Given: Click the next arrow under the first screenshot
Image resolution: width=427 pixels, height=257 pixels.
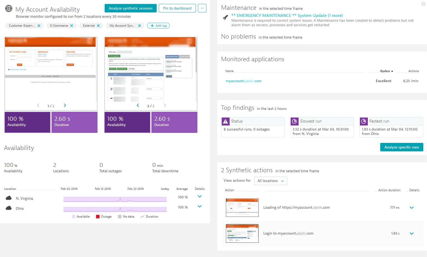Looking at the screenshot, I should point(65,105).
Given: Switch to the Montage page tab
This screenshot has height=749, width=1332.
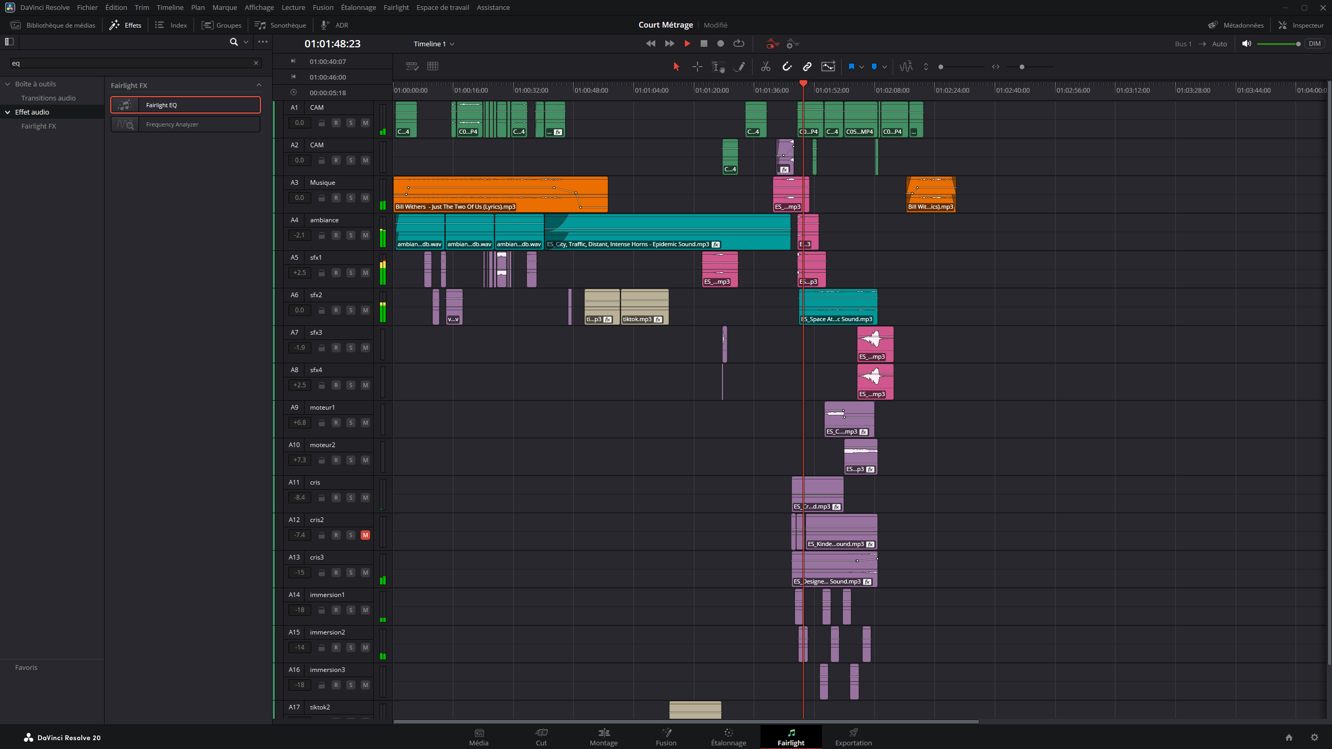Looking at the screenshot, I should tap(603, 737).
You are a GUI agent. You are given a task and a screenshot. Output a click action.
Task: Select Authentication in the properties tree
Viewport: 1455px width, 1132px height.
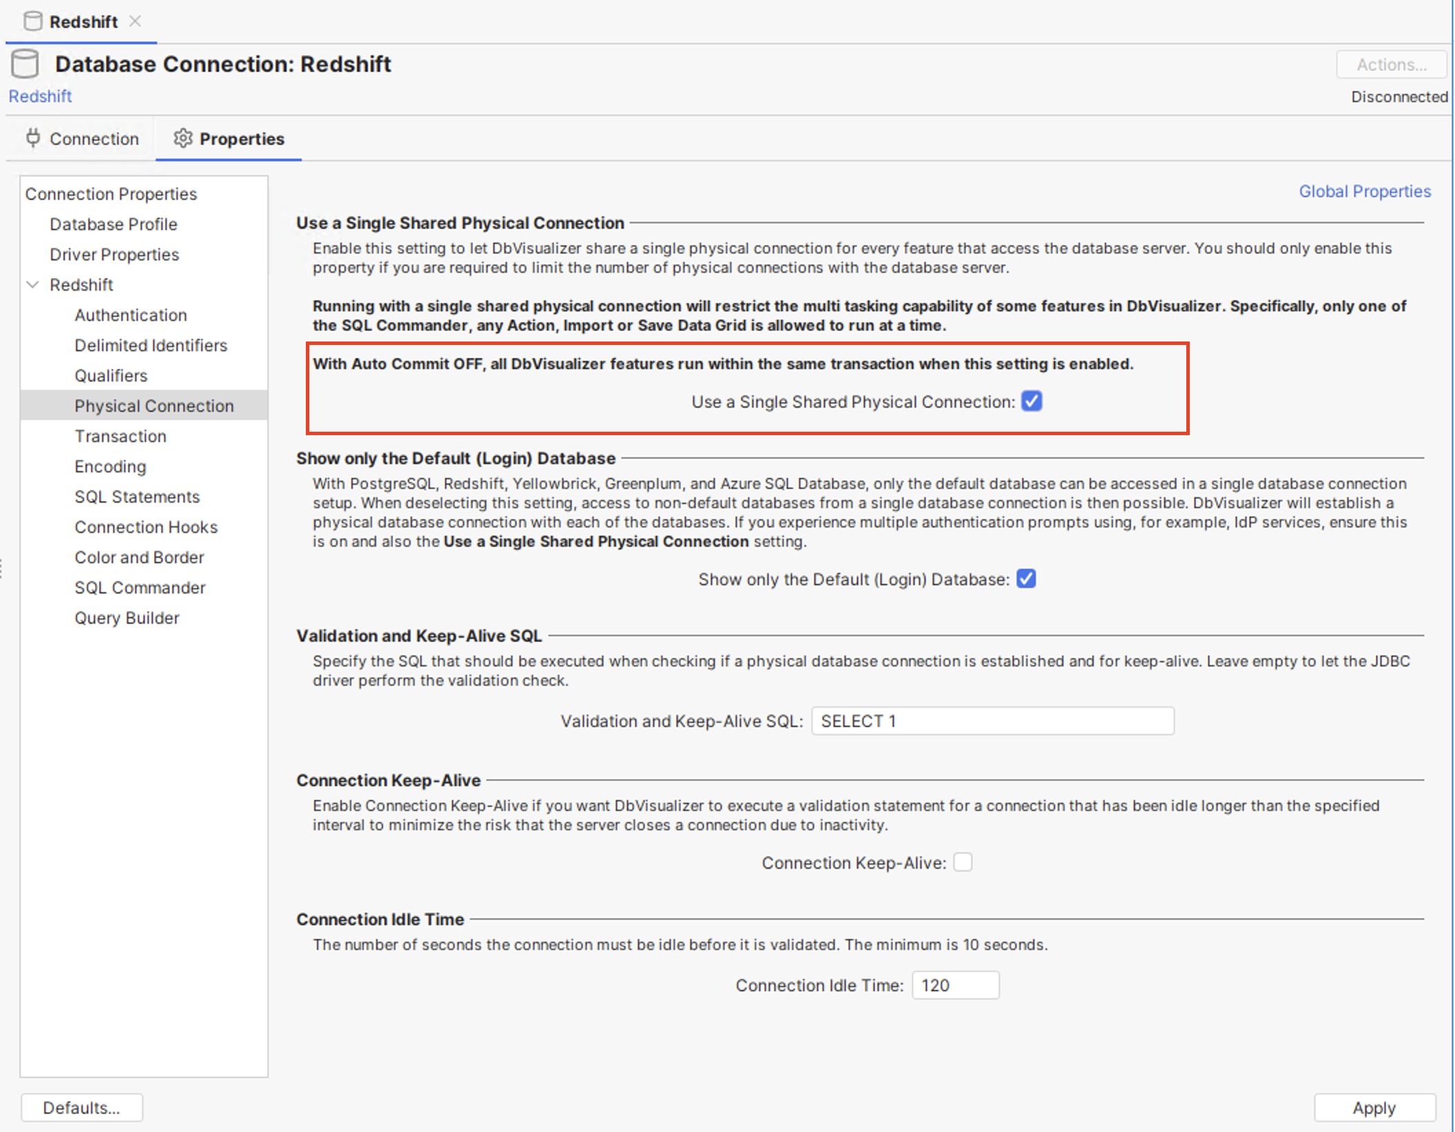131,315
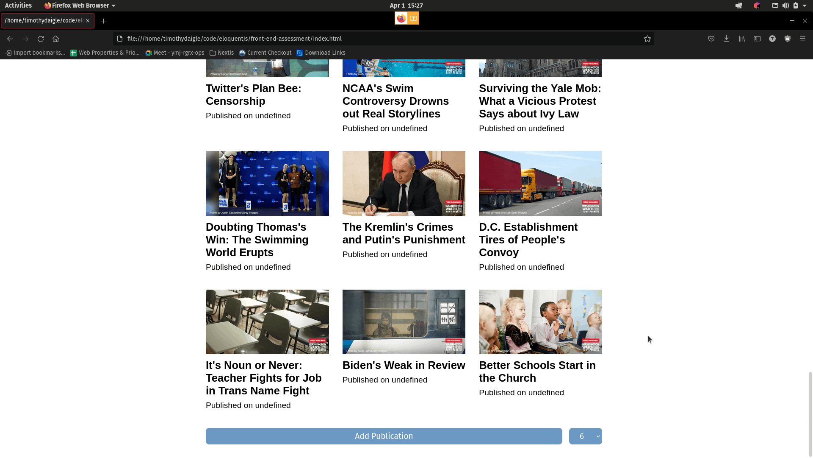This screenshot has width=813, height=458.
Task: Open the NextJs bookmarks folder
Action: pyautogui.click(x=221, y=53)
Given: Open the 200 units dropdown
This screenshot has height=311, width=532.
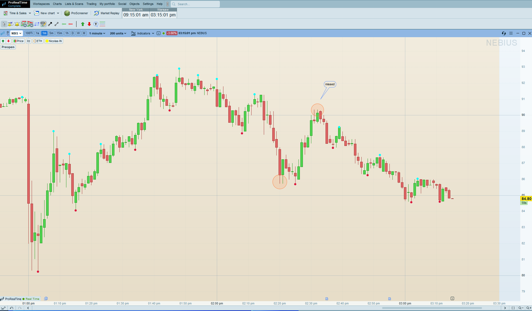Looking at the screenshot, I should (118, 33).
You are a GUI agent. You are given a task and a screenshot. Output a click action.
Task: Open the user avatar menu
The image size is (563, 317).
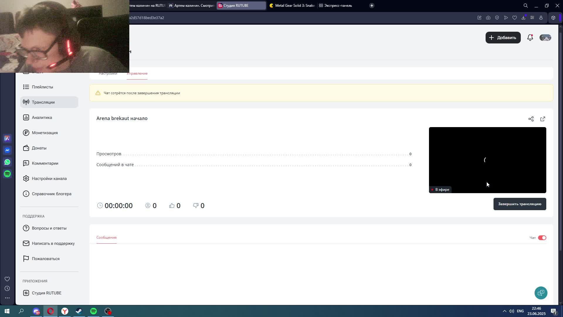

→ WHAT IS BEING ASKED
The line containing "This screenshot has height=311, width=532." and every line after it, through the end of the data, are to be output exactly. Omit the pictures.

→ RESPONSE AREA
This screenshot has height=311, width=532.
Looking at the screenshot, I should (118, 33).
You are a GUI agent. You are given a task and a screenshot. Output a click action.
Task: Open the user avatar menu
The image size is (563, 317).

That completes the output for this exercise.